-- TEXT TO READ start --

Generations have passed through the Gothic limestone archway set into Lockhart Hall since it was built in 1928. Last week, Princeton University named the historic passage connecting McCosh Walk to University Place in honor of one of the dormitory’s former residents, Kentaro Ikeda, to be remembered by generations to come.
Last year, Princeton’s Board of Trustees approved naming the Lockhart Hall archway in honor of Ikeda, Class of 1944, the University’s sole Japanese student during World War II, who was confined to Princeton’s campus as people of Japanese descent were being incarcerated across the U.S. under wartime restrictions.
“Kentaro Ikeda’s story is a stark reminder of the complicated histories of this country and our University,” said President Christopher L. Eisgruber at a ribbon cutting and dedication, held on Sept. 13. “Decades after the war, the U.S. government formally apologized for the treatment of Japanese people during World War II. With this naming, we honor Kentaro’s experience at Princeton during the war and his inspiring persistence in the face of adversity. As future generations of Princetonians traverse our campus, they too will come to know his remarkable story.”
Dozens gathered in the courtyard in front of Lockhart Hall for the dedication ceremony, including Ikeda’s widow, Young Yang Chung, who performed the ribbon cutting with Eisgruber and University officials Michele Minter, vice provost for institutional equity and diversity, and Beth Lew-Williams, associate professor of history and chair of the Council of the Princeton University Community (CPUC) Committee on Naming, which recommended naming a campus space in Ikeda’s honor.
Eisgruber said the naming “marks another important step forward” as the University engages in a serious reflection of its history and seeks ways to develop a more complete narrative.
Ikeda was born in Kanazawa, Japan, and moved to New Jersey in 1938 to attend boarding school. During his sophomore year at Princeton, Japan attacked Pearl Harbor and the United States entered World War II. In February 1942, the U.S. issued an executive order authorizing the government to incarcerate people of Japanese descent, including U.S. citizens, in internment camps.
Ikeda worked with the federal government and the University to avoid deportation and imprisonment, but was essentially confined to Princeton. He was prohibited by wartime restrictions from leaving town without permission, from accessing funds and from communicating with anyone in Japan, including his family.

-- TEXT TO READ end --
-- GIVEN ENTRIES start --

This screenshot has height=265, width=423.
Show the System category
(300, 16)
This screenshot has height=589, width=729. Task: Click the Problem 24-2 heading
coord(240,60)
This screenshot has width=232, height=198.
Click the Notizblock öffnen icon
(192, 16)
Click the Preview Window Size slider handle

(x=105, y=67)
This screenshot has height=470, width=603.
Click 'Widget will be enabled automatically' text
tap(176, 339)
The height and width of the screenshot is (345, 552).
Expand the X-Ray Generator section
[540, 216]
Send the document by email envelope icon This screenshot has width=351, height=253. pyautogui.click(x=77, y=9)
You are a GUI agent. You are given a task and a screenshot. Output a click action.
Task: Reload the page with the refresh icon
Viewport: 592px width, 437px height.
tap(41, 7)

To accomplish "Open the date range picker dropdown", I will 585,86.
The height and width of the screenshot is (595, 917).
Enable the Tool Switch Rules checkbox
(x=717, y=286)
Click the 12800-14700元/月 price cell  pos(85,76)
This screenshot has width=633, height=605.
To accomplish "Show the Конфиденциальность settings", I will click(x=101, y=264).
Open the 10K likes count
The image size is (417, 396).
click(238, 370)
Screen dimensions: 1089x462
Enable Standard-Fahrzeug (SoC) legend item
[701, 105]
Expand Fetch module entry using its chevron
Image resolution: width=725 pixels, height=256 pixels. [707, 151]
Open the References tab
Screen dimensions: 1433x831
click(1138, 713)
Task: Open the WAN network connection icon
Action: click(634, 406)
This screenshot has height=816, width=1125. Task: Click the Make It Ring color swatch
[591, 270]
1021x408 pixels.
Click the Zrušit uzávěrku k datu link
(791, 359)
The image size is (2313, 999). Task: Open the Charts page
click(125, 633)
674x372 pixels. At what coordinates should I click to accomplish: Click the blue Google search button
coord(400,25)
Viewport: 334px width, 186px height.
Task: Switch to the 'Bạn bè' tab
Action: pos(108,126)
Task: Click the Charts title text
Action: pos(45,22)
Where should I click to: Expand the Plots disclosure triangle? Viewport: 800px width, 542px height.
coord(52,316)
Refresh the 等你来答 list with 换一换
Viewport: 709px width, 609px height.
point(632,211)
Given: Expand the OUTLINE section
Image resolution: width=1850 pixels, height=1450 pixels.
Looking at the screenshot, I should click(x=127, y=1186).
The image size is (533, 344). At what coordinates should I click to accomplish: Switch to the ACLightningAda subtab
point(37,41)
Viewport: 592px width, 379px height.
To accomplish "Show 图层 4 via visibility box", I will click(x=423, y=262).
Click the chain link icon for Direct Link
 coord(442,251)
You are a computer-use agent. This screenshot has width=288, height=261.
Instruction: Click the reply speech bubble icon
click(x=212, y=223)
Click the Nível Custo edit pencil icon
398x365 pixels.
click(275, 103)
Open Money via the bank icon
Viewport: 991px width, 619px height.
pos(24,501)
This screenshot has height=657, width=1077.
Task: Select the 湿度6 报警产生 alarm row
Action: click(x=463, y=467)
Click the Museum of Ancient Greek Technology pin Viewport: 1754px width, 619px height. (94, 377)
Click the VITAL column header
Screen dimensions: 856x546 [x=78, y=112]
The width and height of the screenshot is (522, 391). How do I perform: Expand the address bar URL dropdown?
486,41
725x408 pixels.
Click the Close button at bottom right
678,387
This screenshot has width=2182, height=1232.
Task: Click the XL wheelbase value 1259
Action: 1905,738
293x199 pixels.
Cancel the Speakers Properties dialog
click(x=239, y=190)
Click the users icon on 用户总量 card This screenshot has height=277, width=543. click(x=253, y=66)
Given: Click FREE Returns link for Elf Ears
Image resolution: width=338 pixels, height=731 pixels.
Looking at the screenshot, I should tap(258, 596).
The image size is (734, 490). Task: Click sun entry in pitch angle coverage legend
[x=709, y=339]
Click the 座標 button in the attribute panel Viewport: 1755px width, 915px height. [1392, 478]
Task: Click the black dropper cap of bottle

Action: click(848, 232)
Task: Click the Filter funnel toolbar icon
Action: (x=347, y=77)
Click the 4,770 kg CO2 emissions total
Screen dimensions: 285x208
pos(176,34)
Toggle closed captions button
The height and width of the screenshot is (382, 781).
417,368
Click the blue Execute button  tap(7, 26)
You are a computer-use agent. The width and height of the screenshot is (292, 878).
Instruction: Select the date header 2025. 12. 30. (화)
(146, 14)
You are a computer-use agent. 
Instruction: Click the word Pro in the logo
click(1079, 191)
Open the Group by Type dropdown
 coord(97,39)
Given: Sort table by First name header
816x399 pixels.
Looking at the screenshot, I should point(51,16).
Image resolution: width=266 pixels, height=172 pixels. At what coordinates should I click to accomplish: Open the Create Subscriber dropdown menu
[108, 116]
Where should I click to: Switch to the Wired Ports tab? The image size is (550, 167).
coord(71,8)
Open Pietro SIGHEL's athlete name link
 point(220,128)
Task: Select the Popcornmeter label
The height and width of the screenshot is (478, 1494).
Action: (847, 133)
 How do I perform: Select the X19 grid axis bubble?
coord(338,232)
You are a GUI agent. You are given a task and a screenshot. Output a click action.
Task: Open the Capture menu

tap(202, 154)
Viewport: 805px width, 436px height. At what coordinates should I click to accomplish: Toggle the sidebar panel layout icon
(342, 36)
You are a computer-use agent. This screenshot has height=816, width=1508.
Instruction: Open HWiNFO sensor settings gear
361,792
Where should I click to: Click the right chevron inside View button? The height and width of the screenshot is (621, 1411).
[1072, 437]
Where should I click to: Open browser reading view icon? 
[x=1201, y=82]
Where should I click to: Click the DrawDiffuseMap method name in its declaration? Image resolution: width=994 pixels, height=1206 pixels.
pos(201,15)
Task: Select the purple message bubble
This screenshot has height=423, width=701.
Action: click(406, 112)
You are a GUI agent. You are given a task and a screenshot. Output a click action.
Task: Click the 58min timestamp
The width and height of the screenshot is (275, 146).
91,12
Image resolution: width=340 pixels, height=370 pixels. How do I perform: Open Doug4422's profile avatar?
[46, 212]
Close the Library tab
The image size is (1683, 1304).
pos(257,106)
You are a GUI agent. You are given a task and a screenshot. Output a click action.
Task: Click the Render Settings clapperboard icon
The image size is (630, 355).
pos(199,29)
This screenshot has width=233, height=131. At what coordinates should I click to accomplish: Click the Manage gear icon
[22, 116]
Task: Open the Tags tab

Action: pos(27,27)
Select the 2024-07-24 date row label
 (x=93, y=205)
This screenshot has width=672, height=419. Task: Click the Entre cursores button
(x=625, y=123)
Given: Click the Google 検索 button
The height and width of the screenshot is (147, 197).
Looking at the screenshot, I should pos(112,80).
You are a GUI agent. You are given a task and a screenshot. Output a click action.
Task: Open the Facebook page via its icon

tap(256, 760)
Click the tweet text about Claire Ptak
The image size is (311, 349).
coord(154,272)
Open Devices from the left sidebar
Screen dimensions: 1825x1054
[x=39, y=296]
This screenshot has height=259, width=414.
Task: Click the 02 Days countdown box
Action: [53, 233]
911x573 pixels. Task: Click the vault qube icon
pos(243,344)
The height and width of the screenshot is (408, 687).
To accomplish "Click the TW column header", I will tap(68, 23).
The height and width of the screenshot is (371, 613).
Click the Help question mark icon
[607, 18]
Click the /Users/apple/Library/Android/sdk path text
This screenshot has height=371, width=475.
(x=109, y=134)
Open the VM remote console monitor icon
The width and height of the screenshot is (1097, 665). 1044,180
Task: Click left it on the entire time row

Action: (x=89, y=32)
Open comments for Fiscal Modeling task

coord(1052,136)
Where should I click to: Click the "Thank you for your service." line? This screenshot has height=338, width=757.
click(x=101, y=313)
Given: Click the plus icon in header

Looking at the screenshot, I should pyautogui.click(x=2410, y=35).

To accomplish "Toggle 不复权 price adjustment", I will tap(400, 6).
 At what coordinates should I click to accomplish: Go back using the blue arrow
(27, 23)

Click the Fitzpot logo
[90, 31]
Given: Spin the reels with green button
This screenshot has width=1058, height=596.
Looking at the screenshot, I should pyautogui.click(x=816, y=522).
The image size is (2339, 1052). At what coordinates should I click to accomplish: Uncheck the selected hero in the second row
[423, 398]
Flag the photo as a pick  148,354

-- GIVEN ENTRIES end --

REQUIREMENT 1:
According to the article on the Lockhart Hall archway, where was Kentaro Ikeda born?
REQUIREMENT 2:
Please carry on with the article on the Lockhart Hall archway, starting after its last sentence.
The listing isn't needed for any of this.

FINAL ANSWER 1:
Kanazawa, Japan.

FINAL ANSWER 2:
After the war ended, Ikeda stayed in the U.S. with support from American friends and from Princeton administrators and others who helped him gain a visa extension. Later, he was able to legally immigrate to the U.S. and remained in the country for the rest of his life. He was a well-known tea importer in his family’s business and a longtime resident of Larchmont, New York.
In a speech delivered at the dedication, Lew-Williams, who is also the director of the Program in Asian Studies, said she has taught students about Ikeda for years and has had many opportunities with them to consider Ikeda’s legacy.
“What his story means in the context of Asian American history and in the context of this University is not simple,” she said. “He does not fit the mold of the basic narrative about Japanese incarceration during World War II.”
On the one hand, she said, the University protected Ikeda, but it also acted essentially as his jailer. This history is also problematic in that Princeton did not take in additional Japanese students, as other institutions on the East Coast did.
“By honoring Ikeda’s strength and recognizing this history,” she said, “we strive to build a University, and a society, in which the wrongs he suffered are no longer possible.”
Minter, who also gave remarks, said Ikeda’s “challenging and courageous experience at Princeton will serve as a permanent reminder of the ways that the University has changed over time.”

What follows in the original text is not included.